● **Extracted text**
▼

Now we will compute and score the td-idf values. compute_tfidf and stores the tf-idf values for words and documents. For this you will probably want to be aware of the class variable vocab, which holds the list of all unique words, as well as the inverted index you created earlier.

You must also implement get_tfidf to return the tf-idf weight for a particular word and document ID.

In [15]:
class IRSystem(IRSystem):
    def compute_tfidf(self):
        # -------------------------------------------------------------------
        # TODO: Compute and store TF-IDF values for words and documents in self.tfidf.
        #       Recall that you can make use of:
        #         * self.vocab: a list of all distinct (stemmed) words
        #         * self.docs: a list of lists, where the i-th document is
        #                   self.docs[i] => ['word1', 'word2', ..., 'wordN']
        #       NOTE that you probably do *not* want to store a value for every
        #       word-document pair, but rather just for those pairs where a
        #       word actually occurs in the document.
        print("Calculating tf-idf...")

▲

● **Written instruction**
Can you output the tf-idf text from "You must also" up to and including "in the document."? Work only from the tf-idf text.

● **Provided information**

▼

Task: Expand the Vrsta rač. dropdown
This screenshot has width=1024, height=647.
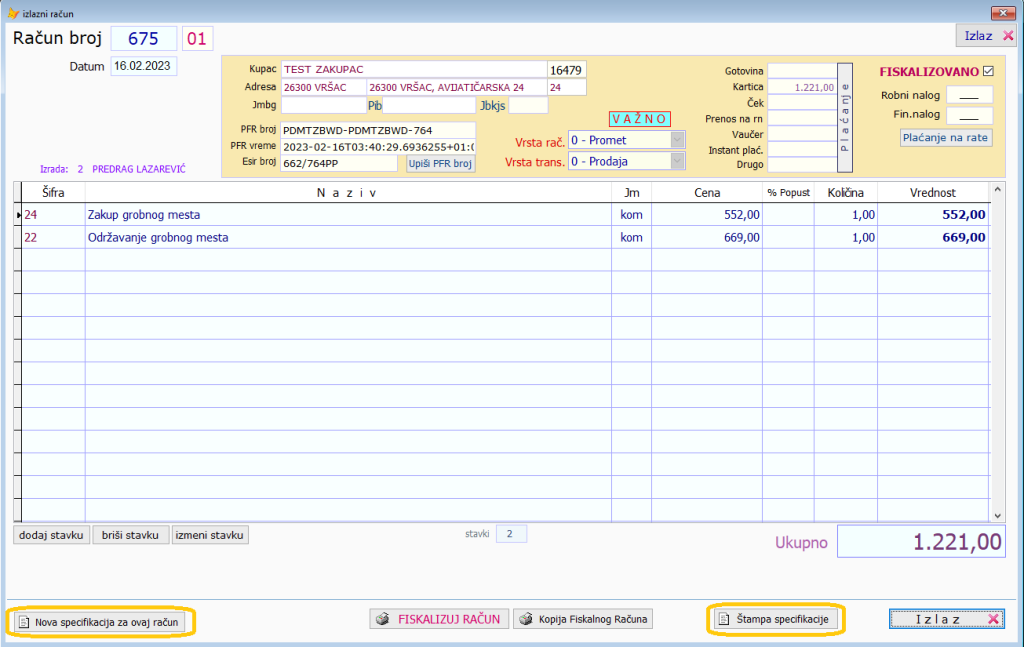Action: [x=677, y=140]
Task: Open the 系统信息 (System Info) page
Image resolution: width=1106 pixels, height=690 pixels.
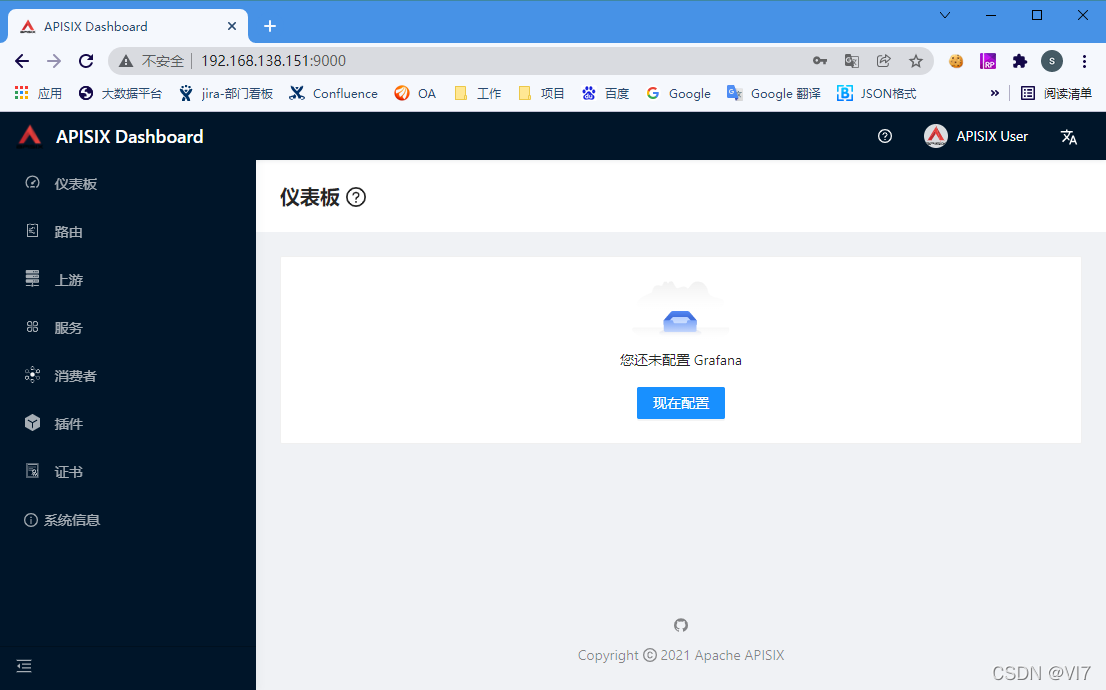Action: [x=73, y=519]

▲

● **Task solution**
You must also implement get_tfidf to return the tf-idf weight for a particular word and document ID.

In [15]:
class IRSystem(IRSystem):
    def compute_tfidf(self):
        # -------------------------------------------------------------------
        # TODO: Compute and store TF-IDF values for words and documents in self.tfidf.
        #       Recall that you can make use of:
        #         * self.vocab: a list of all distinct (stemmed) words
        #         * self.docs: a list of lists, where the i-th document is
        #                   self.docs[i] => ['word1', 'word2', ..., 'wordN']
        #       NOTE that you probably do *not* want to store a value for every
        #       word-document pair, but rather just for those pairs where a
        #       word actually occurs in the document.